> **Set task**: State how many lines of the data below contain the string "agent", treating case as significant. Reply with the number only.

::::::

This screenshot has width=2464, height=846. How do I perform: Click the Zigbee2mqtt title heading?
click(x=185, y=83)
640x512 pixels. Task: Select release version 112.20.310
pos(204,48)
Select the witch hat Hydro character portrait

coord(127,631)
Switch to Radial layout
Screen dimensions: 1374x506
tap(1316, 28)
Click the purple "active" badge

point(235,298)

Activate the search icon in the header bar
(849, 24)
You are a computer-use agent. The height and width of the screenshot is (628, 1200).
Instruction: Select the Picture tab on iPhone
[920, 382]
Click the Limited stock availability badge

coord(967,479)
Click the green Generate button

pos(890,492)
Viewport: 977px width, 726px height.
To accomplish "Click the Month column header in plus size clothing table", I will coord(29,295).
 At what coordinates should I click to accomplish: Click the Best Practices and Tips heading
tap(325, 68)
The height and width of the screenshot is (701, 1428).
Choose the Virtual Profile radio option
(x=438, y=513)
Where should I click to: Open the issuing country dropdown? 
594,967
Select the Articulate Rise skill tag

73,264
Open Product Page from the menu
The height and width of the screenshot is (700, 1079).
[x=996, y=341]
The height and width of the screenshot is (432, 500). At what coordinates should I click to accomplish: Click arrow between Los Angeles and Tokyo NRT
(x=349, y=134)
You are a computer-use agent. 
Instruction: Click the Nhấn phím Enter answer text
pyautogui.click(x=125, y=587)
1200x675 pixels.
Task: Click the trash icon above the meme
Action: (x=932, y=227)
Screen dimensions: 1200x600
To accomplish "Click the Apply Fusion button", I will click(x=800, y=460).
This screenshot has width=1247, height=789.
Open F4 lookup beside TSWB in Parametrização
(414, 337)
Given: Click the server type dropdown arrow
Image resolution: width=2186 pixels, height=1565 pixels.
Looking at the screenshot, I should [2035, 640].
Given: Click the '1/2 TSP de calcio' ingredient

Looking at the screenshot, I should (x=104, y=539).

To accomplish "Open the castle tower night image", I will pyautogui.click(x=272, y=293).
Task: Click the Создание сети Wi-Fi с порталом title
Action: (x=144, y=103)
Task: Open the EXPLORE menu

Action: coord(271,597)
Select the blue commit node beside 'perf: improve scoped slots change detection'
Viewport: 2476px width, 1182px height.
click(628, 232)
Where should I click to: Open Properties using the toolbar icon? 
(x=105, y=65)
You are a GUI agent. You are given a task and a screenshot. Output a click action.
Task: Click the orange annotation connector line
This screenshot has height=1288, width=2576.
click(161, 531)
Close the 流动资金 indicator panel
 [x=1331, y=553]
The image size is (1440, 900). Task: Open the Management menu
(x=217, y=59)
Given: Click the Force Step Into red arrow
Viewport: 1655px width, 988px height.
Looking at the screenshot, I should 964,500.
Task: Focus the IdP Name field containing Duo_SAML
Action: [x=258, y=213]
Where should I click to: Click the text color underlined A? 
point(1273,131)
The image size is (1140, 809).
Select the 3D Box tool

::::::

> **Problem solution**: 3